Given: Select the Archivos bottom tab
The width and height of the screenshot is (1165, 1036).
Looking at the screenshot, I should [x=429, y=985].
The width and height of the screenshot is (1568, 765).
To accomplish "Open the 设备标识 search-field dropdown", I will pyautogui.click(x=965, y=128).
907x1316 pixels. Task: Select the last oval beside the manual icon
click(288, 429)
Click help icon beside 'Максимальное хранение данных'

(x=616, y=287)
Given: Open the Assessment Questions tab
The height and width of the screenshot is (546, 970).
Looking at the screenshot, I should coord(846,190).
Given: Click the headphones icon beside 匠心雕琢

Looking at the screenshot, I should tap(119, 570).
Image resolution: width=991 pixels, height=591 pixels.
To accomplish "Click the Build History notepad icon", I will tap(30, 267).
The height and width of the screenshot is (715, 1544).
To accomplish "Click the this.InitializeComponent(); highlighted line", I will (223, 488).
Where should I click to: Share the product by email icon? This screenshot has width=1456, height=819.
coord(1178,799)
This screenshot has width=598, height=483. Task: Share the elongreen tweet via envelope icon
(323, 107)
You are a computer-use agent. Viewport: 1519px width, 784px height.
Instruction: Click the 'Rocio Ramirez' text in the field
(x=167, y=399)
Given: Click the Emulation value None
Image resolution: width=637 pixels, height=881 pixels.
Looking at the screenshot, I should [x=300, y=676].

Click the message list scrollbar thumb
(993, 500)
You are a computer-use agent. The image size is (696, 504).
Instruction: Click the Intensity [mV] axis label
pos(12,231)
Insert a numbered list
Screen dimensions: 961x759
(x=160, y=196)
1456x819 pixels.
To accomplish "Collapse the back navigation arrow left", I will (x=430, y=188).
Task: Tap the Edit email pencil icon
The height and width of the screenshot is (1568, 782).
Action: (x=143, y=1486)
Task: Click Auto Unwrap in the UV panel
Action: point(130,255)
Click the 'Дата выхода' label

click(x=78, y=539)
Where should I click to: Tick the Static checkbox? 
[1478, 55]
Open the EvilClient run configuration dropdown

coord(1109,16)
-----
In the entries above, find each line that includes the string "agent" and copy it.

You are a computer-use agent. Viewport: 1519px width, 784px height.
You are a computer-use agent. The image size is (696, 504).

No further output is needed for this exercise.